Go Report Card License

Because go build shouldn't turn into a puzzle.

When you're building Go projects, it usually starts simple:

go build ./cmd/myapp

But then things get more serious…

  • You add tags, CGO settings, and cross-compilation targets
  • You inject version info with -X flags
  • You enable static builds with linker flags
  • You need to compile inside Docker to match production
  • And before you know it, your build command is a 200-character monster

So you write a Makefile:

build:
	GOOS=linux GOARCH=arm64 \
	CGO_ENABLED=1 CC=GCC \
	go build -ldflags "-s -w -X main.version=$(VERSION) -linkmode external -extldflags '-static'" \
	-tags "prod" -o builds/linux/arm64/myapp ./cmd/myapp

or even worse:

docker-build:
	docker run --rm -v "$$(pwd)":/usr/src/myapp -w /usr/src/myapp \
    	-e GIT_TERMINAL_PROMPT=0 -e "GOPRIVATE=github.com/acme_inc/*" docker.io/golang:1.23-alpine sh -c "\
    	apk add --no-cache musl-dev build-base git autoconf automake libtool  && \
    	git config --global url.https://$(GIT_TOKEN):[email protected]/.insteadOf https://github.com/ && \
    	cd /usr/src/myapp && \
    	export CGO_ENABLED=1 CC=gcc CGO_LDFLAGS='-L/usr/local/lib -lm' && \
    	go build --tags \"linux\" -ldflags='-linkmode external -extldflags \"-static\" -s -w -X main.runMode=production -X main.version=$${VERSION}' myapp"

Now it works… but no one knows why those flags are there. Your CI fails silently. Quoting breaks. Debugging becomes a guessing game.

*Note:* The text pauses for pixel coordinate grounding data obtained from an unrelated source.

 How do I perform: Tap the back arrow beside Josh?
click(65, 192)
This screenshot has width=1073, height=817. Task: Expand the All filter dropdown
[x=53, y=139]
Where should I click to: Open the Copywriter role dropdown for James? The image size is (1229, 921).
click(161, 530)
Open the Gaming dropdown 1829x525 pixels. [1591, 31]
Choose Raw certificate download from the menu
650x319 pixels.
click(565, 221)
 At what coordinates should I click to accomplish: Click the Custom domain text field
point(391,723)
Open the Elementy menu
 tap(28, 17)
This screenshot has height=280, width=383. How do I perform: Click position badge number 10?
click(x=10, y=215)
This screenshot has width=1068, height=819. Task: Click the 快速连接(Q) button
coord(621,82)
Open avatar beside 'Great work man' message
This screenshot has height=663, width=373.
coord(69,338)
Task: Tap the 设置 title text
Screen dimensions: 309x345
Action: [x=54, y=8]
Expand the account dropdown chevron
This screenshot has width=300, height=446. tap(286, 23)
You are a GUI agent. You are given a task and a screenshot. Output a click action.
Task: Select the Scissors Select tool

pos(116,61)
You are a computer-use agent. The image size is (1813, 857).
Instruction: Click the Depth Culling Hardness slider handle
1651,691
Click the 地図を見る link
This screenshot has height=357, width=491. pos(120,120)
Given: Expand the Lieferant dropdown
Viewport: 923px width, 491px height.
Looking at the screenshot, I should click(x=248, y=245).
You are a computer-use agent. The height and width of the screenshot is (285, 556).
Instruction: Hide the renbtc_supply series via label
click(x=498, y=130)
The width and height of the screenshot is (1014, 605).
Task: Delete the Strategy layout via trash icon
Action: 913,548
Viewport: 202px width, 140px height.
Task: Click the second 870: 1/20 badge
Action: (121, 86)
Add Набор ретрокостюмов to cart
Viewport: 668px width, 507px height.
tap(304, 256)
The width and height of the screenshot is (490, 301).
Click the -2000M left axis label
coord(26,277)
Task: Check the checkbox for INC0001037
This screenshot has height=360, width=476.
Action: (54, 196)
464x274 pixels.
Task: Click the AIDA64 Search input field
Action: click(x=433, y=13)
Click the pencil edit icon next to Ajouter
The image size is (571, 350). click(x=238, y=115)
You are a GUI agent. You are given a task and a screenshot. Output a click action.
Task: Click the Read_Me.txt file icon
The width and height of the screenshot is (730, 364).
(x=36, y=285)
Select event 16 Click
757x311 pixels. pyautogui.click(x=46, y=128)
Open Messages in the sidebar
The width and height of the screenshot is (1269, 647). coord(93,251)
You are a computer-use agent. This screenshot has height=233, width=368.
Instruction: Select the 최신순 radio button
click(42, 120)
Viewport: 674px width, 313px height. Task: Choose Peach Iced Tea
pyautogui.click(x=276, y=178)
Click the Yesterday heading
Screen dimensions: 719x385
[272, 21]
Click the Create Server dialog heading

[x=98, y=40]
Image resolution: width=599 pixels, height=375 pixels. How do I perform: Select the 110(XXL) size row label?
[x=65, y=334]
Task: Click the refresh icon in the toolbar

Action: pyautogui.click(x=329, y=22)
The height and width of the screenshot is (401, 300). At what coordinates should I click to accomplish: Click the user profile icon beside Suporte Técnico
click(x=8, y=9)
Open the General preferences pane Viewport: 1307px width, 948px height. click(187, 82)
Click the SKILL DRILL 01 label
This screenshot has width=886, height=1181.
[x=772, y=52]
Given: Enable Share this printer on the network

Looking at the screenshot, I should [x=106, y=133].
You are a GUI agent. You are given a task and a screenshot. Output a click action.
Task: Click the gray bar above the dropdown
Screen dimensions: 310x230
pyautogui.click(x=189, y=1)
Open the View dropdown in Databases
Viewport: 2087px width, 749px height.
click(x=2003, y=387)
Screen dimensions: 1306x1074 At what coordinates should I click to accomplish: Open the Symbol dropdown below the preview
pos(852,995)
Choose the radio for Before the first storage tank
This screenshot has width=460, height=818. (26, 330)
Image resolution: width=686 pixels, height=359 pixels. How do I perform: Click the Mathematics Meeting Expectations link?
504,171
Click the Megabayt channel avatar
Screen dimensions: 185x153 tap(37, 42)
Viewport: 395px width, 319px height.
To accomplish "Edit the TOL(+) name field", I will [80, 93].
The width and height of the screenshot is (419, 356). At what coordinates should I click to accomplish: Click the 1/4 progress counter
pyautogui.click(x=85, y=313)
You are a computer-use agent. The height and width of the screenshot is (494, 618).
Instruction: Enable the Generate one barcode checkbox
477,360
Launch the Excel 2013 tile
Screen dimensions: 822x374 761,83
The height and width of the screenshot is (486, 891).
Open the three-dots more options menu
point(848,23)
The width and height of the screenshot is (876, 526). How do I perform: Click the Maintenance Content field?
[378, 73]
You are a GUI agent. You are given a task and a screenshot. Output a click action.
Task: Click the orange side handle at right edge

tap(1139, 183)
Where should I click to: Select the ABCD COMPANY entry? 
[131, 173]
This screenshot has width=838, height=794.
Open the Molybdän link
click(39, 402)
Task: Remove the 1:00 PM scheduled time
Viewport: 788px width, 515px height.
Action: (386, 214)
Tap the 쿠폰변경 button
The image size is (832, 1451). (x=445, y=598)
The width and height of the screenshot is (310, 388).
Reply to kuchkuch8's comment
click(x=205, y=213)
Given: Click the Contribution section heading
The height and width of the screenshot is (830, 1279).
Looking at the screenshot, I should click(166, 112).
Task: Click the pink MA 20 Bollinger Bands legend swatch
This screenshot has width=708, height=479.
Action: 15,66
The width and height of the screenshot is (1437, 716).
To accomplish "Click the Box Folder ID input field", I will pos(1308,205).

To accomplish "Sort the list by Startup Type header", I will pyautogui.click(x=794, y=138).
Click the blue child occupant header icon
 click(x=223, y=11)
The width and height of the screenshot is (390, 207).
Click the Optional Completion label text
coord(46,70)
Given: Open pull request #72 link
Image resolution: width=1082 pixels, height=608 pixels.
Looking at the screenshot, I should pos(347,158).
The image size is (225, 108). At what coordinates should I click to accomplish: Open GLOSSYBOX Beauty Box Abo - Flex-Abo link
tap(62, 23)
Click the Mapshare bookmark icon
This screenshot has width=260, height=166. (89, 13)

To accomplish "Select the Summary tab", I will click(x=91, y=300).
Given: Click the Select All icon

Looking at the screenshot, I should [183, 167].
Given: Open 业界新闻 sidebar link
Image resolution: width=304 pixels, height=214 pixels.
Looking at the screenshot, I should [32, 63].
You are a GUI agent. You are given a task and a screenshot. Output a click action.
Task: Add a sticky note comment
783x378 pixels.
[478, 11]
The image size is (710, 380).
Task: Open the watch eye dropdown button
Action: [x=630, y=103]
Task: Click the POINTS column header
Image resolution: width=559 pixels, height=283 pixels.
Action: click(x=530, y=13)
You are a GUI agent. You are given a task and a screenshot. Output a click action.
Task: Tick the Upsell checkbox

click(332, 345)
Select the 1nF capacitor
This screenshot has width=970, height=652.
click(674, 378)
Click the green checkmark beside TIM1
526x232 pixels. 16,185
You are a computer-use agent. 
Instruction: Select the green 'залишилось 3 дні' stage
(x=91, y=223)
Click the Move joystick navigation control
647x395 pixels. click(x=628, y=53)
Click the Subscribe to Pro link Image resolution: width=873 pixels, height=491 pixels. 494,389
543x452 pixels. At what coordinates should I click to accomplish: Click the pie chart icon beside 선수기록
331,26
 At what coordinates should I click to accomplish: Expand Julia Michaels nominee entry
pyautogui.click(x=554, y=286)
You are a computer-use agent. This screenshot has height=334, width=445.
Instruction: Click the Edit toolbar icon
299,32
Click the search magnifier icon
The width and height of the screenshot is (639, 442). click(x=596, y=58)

✅ go-builder solves this, elegantly

Instead of spreading logic across bash, make, CI scripts, and tribal knowledge, go-builder lets you define your build process in a clear, declarative, self-documented YAML file:

###############################################################################
# Build config for myapp — all in one place, documented and reproducible
###############################################################################

# Where to place the final binaries (default: "builds/")
build_dir: builds

# Entry point package and output name
source: ./cmd/myapp
output: myapp

# Global environment variables used by Go and CGO
env:
  CGO_ENABLED: "1"
  CC: gcc

# Compiler and linker settings
build:
  ldflags:
    - "-s -w" # Strip debug info and reduce binary size
    - "linkmode external -extldflags '-static'"  # Fully static binary
  vars:
    main.version: "${VERSION:-dev}"  # Embed build-time metadata or default to "dev"
    main.commit:  "${GIT_COMMIT:-unknown}" # Default to "unknown" if not set
  tags: ["prod"]
  trimpath: true # Remove file paths from binary
  debug: false

# Targets for cross-compilation
targets:
  - os: linux
    arch: amd64
  - os: linux
    arch: arm64

# Optional Docker container to perform the build
docker:
  image: golang:1.23-alpine                       # Use a consistent Go + musl toolchain
  setup:
    - apk add --no-cache build-base musl-dev      # Add build dependencies
    - git config --global url."https://${GIT_TOKEN}:[email protected]/".insteadOf https://github.com/
  env:
    GIT_TERMINAL_PROMPT: "0"
    GOPRIVATE: github.com/acme_inc/*

📄 Every line is documented. 🧩 Every option is explainable. 🛠️ Every build is reproducible.


🔧 Install and use

go install github.com/pablolagos/go-builder@latest

Create a template config:

go-builder --init

Then run:

VERSION=1.3.0 go-builder

Or just preview the build without running it:

go-builder --dry-run

📚 Why this matters

With go-builder, your build process becomes:

  • Transparent — no more guessing where flags come from
  • Portable — Docker-based builds included
  • Maintainable — easily edit or extend
  • Documented — every line can carry its why

Whether you're building for Alpine, for arm64, or just want to finally understand your build pipeline — go-builder brings clarity to your Go builds.


📦 Install it:

go install github.com/pablolagos/go-builder@latest

⚙️ Start a config file:

go-builder --init

🚀 Run your build:

go-builder

🧪 Preview without running:

go-builder --dry-run

With go-builder, your builds become readable, repeatable, and robust. Just like your Go code.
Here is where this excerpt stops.